Imagine: you want to apply a custom function on multiple columns of your data frame for the first time. A quick google search later, you will probably have learned about pandas.DataFrame.apply. You copy-paste one of the first answers on StackOverflow, tweak it to your data frame, and the code exactly does what you want it to do. It might be a bit slow, but hey, it was the top answer on that StackOverflow thread. Surely, there won't be a better solution to this, right?

Let's put that to the test. As a proof of concept, I have created a toy function that scales the number of flights based on an airport-specific maximum value previously stored in a dictionary. It thus requires exactly two columns from the data frame. We will start by assessing the performance of the often recommended apply-syntax.

2.7 seconds for a little more than 20.000 observations. Not great, but reasonable. At first. Somewhere along my first project, I remember waiting almost half an hour for an apply function to finish on a data frame of a couple of million rows. I remember doing this a couple of times until I finally was fed up with it. I did what every programmer does in that situation: consult Google and look for better alternatives. One of the first suggestions I came across was using a list comprehension combined with zip. So, I took over the suggested syntax and started to wait. For merely 15 seconds. This alternative was over 100 times faster. How is that possible? And why does apply exist then?

Let's look at our toy example. The situation above did not happen to be a lucky shot. Apply is indeed ridiculously slow. But why? Apply is a bit of a misfit within the pandas family. It is a wrapper/silver bullet for everything that the built-in methods can not do. Because it is a wrapper, it does not make any assumptions about the underlying data. Unlike the other methods, it does not take advantage of any vectorization but executes the statement row by row or column by column. On top of that, it consumes a ton of memory and returns a new pandas series, which also creates quite some IO overhead.

Should list comprehensions automatically be the new standard of data science, then? Not necessarily. First of all, it is essential to highlight that the combination with zip is doing the heavy lifting here. The python zip method is implemented so that it allows you to traverse iterators in parallel rather than instance per instance. In combination with a list comprehension, the function is thus applied in parallel, causing the impressive performance speedup. Although it is a clever trick, there are other alternatives to speed up the apply syntax. For instance, the built-in map method allows for parallelization and achieves the same performance increase.
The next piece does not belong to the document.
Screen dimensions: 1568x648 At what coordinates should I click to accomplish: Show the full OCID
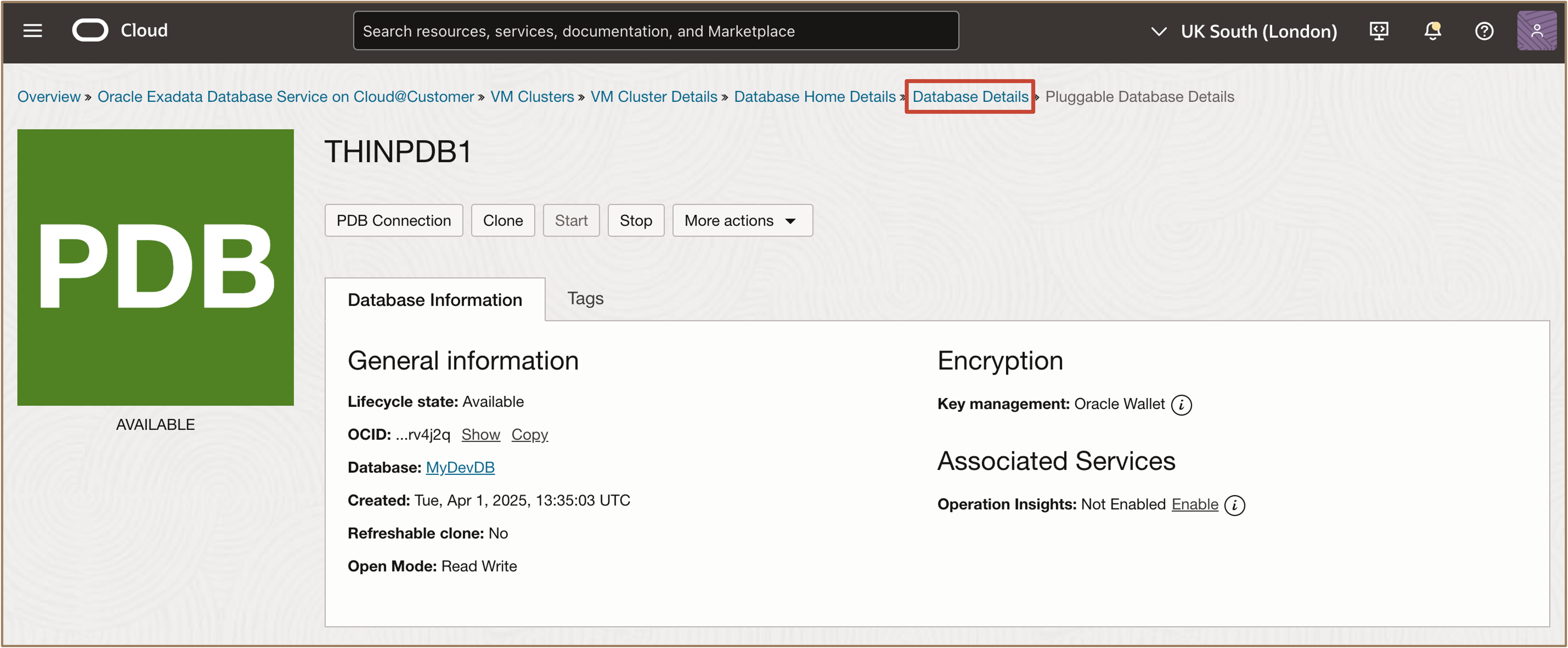click(x=480, y=434)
Even though pandas - if used appropriately - is quite efficient, it still has some significant drawbacks in terms of performance. The three most important of them are its slowness concerning numerical computations, its scalability when working with massive datasets, and its lack of support for multiprocessing (e.g., pandas only uses 1 CPU).
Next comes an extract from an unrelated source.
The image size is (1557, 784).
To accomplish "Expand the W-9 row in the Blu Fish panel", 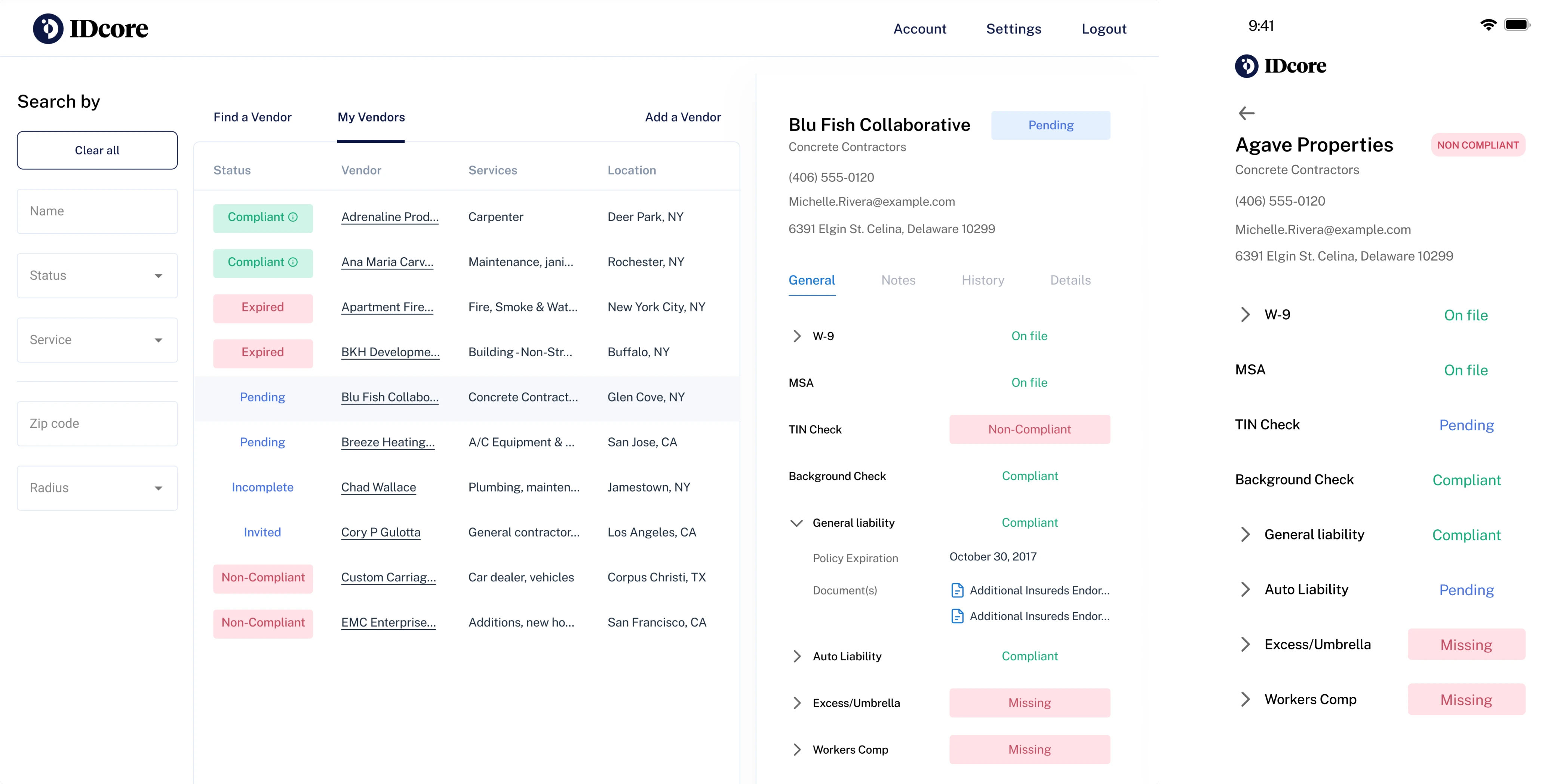I will coord(796,336).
Although it would fall outside the scope of this blog to discuss them all, numerous alternatives have been released over time. For example, dask, modin, koalas, polars, and recently, terality. All these packages try to resolve those issues while mostly keeping the pandas syntax unchanged. So, feel free to explore those libraries if all of the above tips are to no avail or you are still unsatisfied with the performance.

Even though the advantages of vectorization are undeniable, I don't expect you to start rewriting all your inefficient functions immediately. With this blog post, I merely wanted to provide some tooltips which could help you identify potential bottlenecks in your code, some common pitfalls, and how you can solve those. Though it will often require some changes to the existing pipeline, it is usually well worth it in terms of potential performance increases. It was not my intention to provide countless examples of code optimizations. Rather, I wanted to introduce a new method of approaching repetitive tasks. As with everything within programming, though, practice makes perfect, and adapt these practices to a workflow you feel comfortable with.